Compression neuropathy is the most common cause of an isolated peripheral hanging brush. The most famous is the "paralysis of the Saturday night" due to the squeezing of the raised hand with the back of the park bench, when the person is in a state of such strong intoxication that the warning tingling sensations that necessarily precede any compression paralysis are not felt. The romantic name "paralysis of the groom" or in French "paralysie des amants", arises from the pressure exerted by the head of the sleeping partner on the withdrawn upper limb. The compression of the radial nerve at the very distal level (distal forearm, wrist and hand) is easily recognized by concomitant pain and paresthesia ("parental convulsion", Wartenberg's disease).
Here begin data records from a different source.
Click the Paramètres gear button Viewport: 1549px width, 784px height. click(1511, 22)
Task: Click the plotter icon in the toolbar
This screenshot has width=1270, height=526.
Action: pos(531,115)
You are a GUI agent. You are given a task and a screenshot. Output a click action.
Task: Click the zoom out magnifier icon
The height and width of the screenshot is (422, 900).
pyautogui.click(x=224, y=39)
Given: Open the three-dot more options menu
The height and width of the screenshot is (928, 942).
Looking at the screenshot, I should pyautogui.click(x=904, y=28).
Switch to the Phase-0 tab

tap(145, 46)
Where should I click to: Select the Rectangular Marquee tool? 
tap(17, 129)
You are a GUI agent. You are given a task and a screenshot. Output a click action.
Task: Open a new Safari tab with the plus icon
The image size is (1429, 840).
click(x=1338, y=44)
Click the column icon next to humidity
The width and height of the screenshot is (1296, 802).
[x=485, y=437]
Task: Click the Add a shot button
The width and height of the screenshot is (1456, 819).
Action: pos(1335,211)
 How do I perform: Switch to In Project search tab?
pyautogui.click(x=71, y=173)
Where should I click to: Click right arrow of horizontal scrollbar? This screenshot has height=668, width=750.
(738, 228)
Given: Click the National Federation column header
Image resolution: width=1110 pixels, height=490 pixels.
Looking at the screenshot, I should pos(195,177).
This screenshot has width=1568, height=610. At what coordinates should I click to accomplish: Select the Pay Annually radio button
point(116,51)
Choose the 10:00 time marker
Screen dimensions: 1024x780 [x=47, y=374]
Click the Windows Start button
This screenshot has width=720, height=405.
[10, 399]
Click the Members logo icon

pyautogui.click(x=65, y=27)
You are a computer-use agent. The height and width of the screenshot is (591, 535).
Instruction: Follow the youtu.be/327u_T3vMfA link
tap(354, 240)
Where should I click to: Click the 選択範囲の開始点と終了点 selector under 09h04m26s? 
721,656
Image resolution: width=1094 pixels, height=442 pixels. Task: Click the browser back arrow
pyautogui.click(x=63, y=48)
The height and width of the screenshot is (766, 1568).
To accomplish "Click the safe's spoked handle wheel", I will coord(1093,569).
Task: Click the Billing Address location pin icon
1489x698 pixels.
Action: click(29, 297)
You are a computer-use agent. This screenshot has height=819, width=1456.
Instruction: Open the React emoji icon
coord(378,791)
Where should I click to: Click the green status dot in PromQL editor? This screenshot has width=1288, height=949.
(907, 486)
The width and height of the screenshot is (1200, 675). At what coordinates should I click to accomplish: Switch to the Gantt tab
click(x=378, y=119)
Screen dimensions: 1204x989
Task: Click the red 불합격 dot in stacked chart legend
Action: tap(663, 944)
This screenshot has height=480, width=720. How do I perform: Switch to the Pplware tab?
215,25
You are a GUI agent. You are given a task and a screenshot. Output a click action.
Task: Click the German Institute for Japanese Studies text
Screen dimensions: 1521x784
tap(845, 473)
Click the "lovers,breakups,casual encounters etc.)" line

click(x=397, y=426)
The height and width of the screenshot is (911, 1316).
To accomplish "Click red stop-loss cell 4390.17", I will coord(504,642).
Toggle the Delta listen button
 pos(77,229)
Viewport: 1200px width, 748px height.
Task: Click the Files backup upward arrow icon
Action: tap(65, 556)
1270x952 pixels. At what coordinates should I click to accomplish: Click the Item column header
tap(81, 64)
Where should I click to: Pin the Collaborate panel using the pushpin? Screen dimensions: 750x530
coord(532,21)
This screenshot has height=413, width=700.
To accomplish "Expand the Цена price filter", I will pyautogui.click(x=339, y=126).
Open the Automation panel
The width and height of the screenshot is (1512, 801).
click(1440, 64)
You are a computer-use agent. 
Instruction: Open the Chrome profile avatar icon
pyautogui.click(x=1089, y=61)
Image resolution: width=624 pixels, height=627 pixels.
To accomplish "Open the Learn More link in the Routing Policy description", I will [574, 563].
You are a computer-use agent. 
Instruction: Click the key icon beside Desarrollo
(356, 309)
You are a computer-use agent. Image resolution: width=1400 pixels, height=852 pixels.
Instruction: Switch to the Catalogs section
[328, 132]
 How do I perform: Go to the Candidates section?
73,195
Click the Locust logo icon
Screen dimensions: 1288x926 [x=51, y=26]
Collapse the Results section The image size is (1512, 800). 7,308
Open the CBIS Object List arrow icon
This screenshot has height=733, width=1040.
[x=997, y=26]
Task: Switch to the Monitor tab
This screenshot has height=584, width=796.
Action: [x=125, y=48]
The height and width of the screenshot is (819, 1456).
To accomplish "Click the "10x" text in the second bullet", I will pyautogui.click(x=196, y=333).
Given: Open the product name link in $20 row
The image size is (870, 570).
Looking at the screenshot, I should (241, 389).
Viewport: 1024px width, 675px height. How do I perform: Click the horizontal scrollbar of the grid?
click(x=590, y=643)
Hanging brush of central origin

The central hanging brush is almost exclusively a vascular etiology, due to the occlusion of a small vessel most likely in the peripheral or subcortical distribution of the branches of the middle cerebral artery. Detected lesions are called lacunae and the type of stroke - lacunar stroke. This is a consequence of hypertensive arteriopathy, and neuroimaging often reveals an arteriopathic pattern in the form of detection of other lacunae that are asymptomatic at the moment, or diffuse areas of reduced density in the white matter of the brain hemispheres and / or surroundings of the anterior and posterior horn of the lateral ventricles. This picture is typical for subcortical arteriosclerotic encephalopathy Binswanger. MRI in such cases is the main diagnostic tool.

The Wartenberg test, described above, helps diagnose a hanging brush of central origin. In addition, sometimes the tendency to weakness of the whole brush is revealed, and not only the muscles innervated by one nerve.